Text passage:
[START]
Yes, DDD is coded to call the HHH0 deciding on it.
> LIAR. You know that the meaning of the finite string is defined by the
> semantics of the x86 language.

> As Christ said as ye judge ye shall be judged so I do wish the same
> thing upon myself. If I am on the wrong path then I sincerely wish for
> the minimum adversity required to definitely set me on the right path.
Thanks for the permission. Your minimum seems to be quite high.
Not sure I want to fulfill your wishes.

>> Halting DEFINES the meaning/behavior to be that of the directly run
>> program represented by the input.
> That makes it contradict one of its own axioms, thus conclusively
> proving that it is incorrect:
WTF? What contradiction? How can "halting" even be incorrect?

>> The problem is that the "behavior" that the finite string DDD presents
>> to HH0, is DEFINED by the problem.
> LIAR. It is defined by the semantics of the x86 language.
This is just silly. The x86 code of DDD is defined to call HH0.

>> And if that problem is the Halting Problem, that behavior is the
>> behavior of the machine the input represents. If HH0 treats the input
>> as having a different behavior, then HH0 just isn't a Halting Decider,
>> but something else.
[END]
Data extract:
[START]
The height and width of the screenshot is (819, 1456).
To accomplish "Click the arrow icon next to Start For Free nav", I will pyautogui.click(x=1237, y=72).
[END]
Tasks:
1: Reproduce the passage of the halting problem thread starting with "Yes, DDD is" and going on through "by the input.".
2: Carry the halting problem thread forward from its final line.

Set of answers:
1:
Yes, DDD is coded to call the HHH0 deciding on it.
> LIAR. You know that the meaning of the finite string is defined by the
> semantics of the x86 language.

> As Christ said as ye judge ye shall be judged so I do wish the same
> thing upon myself. If I am on the wrong path then I sincerely wish for
> the minimum adversity required to definitely set me on the right path.
Thanks for the permission. Your minimum seems to be quite high.
Not sure I want to fulfill your wishes.

>> Halting DEFINES the meaning/behavior to be that of the directly run
>> program represented by the input.

2:
>> If HH0 is supposed to be a Halting decider, but uses a method that
>> makes it see something other than that behavior, then it is just an
>> incorrect Halting Decider, and its algorithm just creates an incorrect
>> recreation of the property of the input it is supposed to be working
>> on.
Exactly. Like you say, it must follow the semantics of its input.

> The input to HHH0(DDD) includes itself.
> The input to HHH1(DDD) DOES NOT include itself.
Yes, both include HHH0. The second case is boring.

> DDD correctly emulated by HHH0 correctly determines that the call from
> the emulated DDD to HHH0 DOES NOT RETURN.
*incorrectly
> DDD correctly emulated by HHH1 correctly determines that the call from
> the emulated DDD to HHH0 DOES RETURN.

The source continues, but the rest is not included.